No signs of invasive Elodea in Southeast, survey in the works

Elodea canadensis
Elodea canadensis. (Creative Commons photo by Frank Vincentz)

One wee fragment of it can flourish into a swath of green growing strands that entangles float planes and boat engines. Across the state, it has been found in 18 freshwater lakes and rivers. Many people decorate their fish aquariums with it.

It’s called Elodea.

Last week, the aquatic plant was a topic of discussion at the Alaska Invasive Species Workshop in Juneau. Researchers have traced the beginning of the invasive plant’s transmission around Alaska to people dumping out their aquariums into nearby lakes. An aggressive hitchhiker, Elodea will cling to float planes and spread further.

Tom Heutte, an aerial survey coordinator with the U.S. Fish & Wildlife Service, described one encounter in Cordova.

“We were flying along and one of our aerial surveyors looked out the window and sees a bunch of weeds stuck to the rudder of the float plane,” he said.

Elodea outcompetes native plants by blocking sunlight and degrades salmon habitat. The plant has been found from Fairbanks to Cordova, but not in Southeast.  Heutte hopes that the region has avoided invasion.

He surveyed the float plane pond at Juneau’s airport for Elodea and found none. Heutte said that saltwater is a likely Elodea killer, one reason Southeast may have avoided the plant invasion. He also believes that lack of a road system, and difficulty of access to remote lakes, may have kept Elodea from spreading here. Over the next two years Heutte plans to survey lakes throughout the region in order to find out for certain.

It all begins with one plant fragment, he said.

Experts discovered a weapon against Elodea called fluridone. The herbicide disrupts Elodea’s capability to photosynthesize.  It prohibits the plant’s ability to produce its own food, killing by starvation, yet harms few native plants. In some parts of Alaska scientists have completely eradicated Elodea with fluridone, said John Morton, supervisory fish and wildlife biologist at the Kenai National Wildlife Refuge.

Elodea is just one front in a battle against invasives.

“We are only at the beginning of the invasion curve for novel species,” Morton said.

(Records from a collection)

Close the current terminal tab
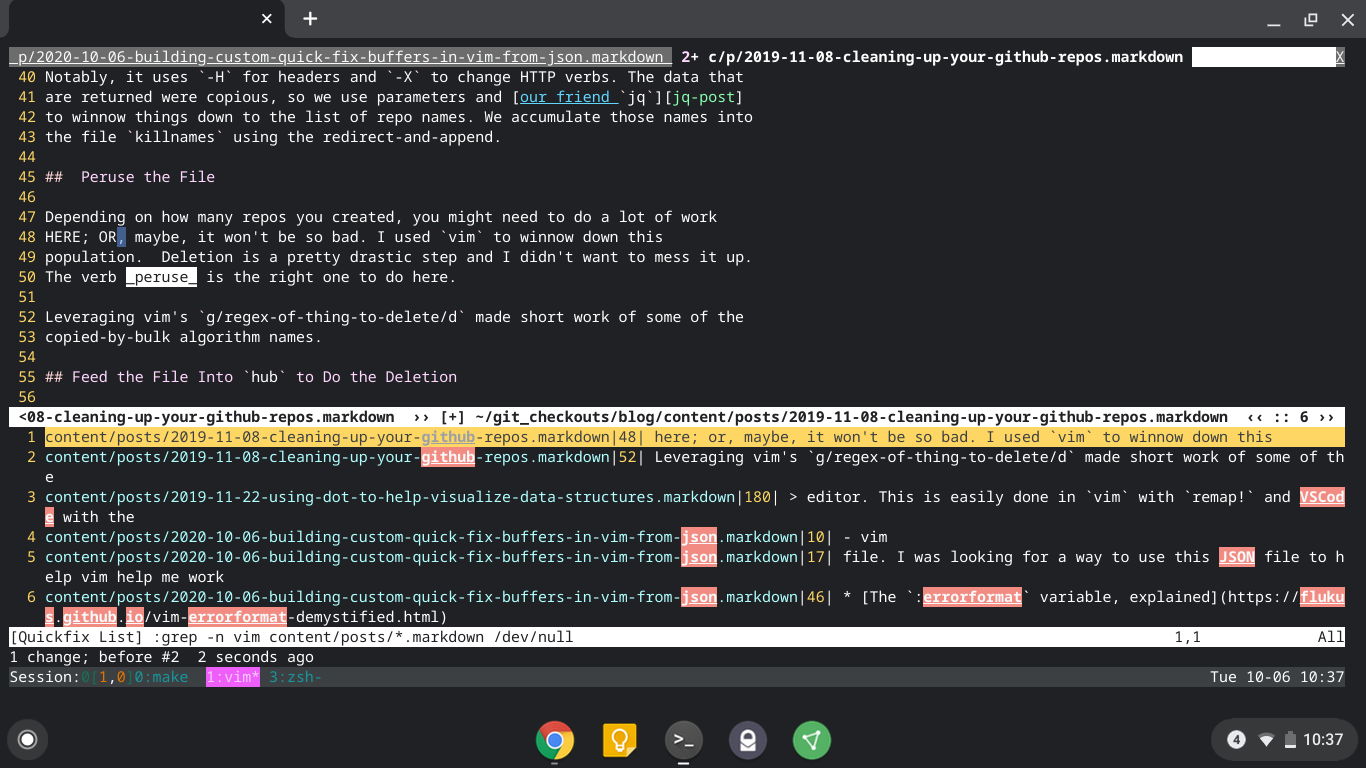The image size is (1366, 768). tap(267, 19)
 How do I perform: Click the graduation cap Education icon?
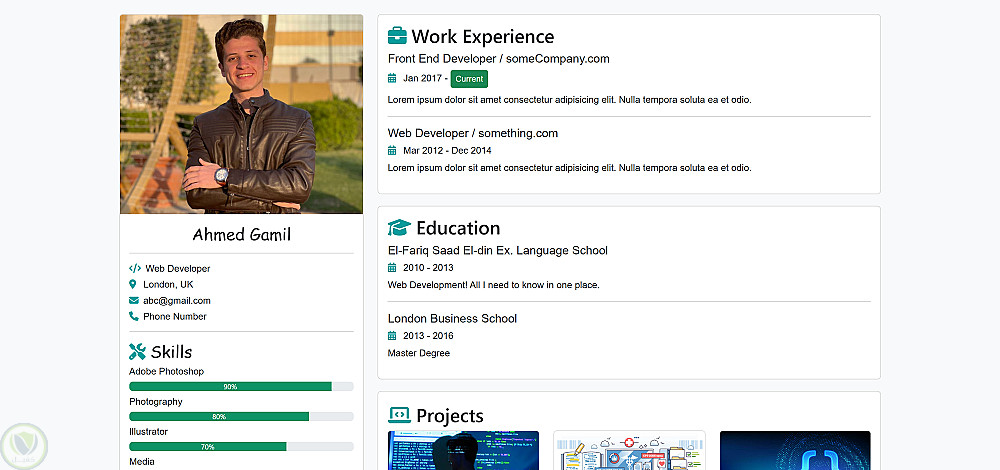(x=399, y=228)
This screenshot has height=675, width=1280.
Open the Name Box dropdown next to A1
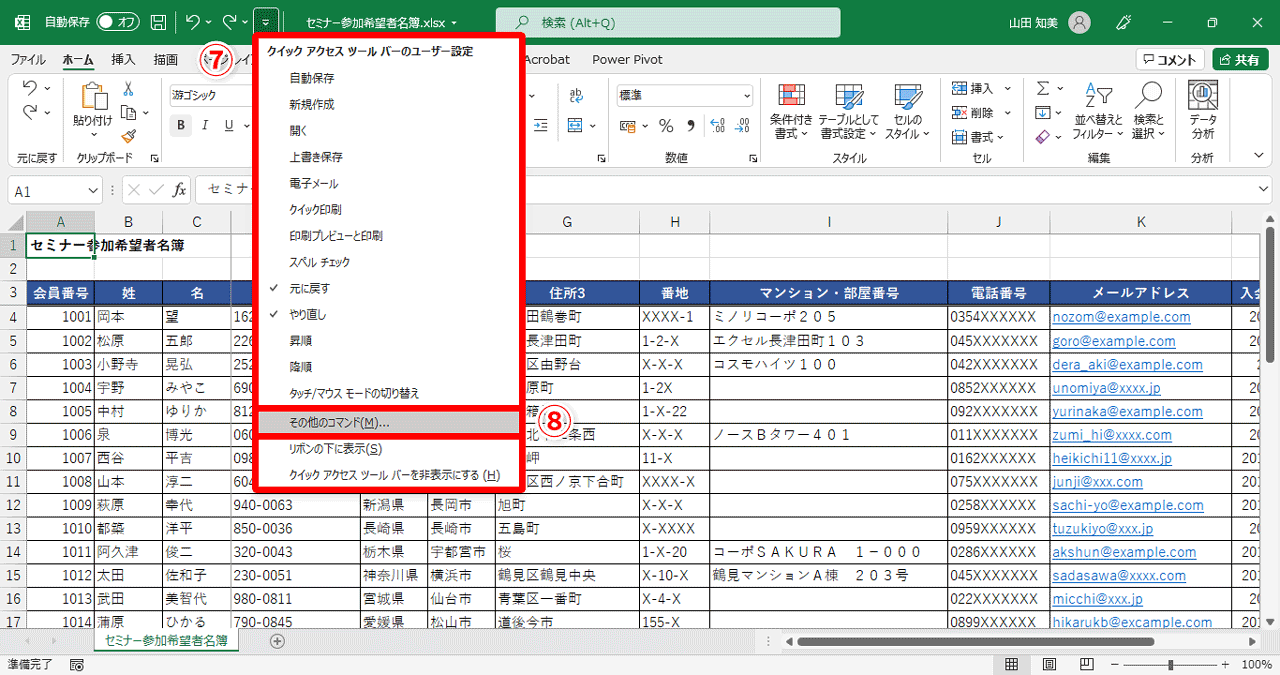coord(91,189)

■ **Problem set**
1. In the Elodea article, write out the passage from "No signs of" up to and including "and spread further.", substituting "seaplanes" for "float planes".
2. According to the Elodea article, which herbicide have experts found to use against Elodea?
Rely only on the Elodea article.

■ **Solutions to the problems**
1.
No signs of invasive Elodea in Southeast, survey in the works

Elodea canadensis
Elodea canadensis. (Creative Commons photo by Frank Vincentz)

One wee fragment of it can flourish into a swath of green growing strands that entangles seaplanes and boat engines. Across the state, it has been found in 18 freshwater lakes and rivers. Many people decorate their fish aquariums with it.

It’s called Elodea.

Last week, the aquatic plant was a topic of discussion at the Alaska Invasive Species Workshop in Juneau. Researchers have traced the beginning of the invasive plant’s transmission around Alaska to people dumping out their aquariums into nearby lakes. An aggressive hitchhiker, Elodea will cling to seaplanes and spread further.

2. Fluridone.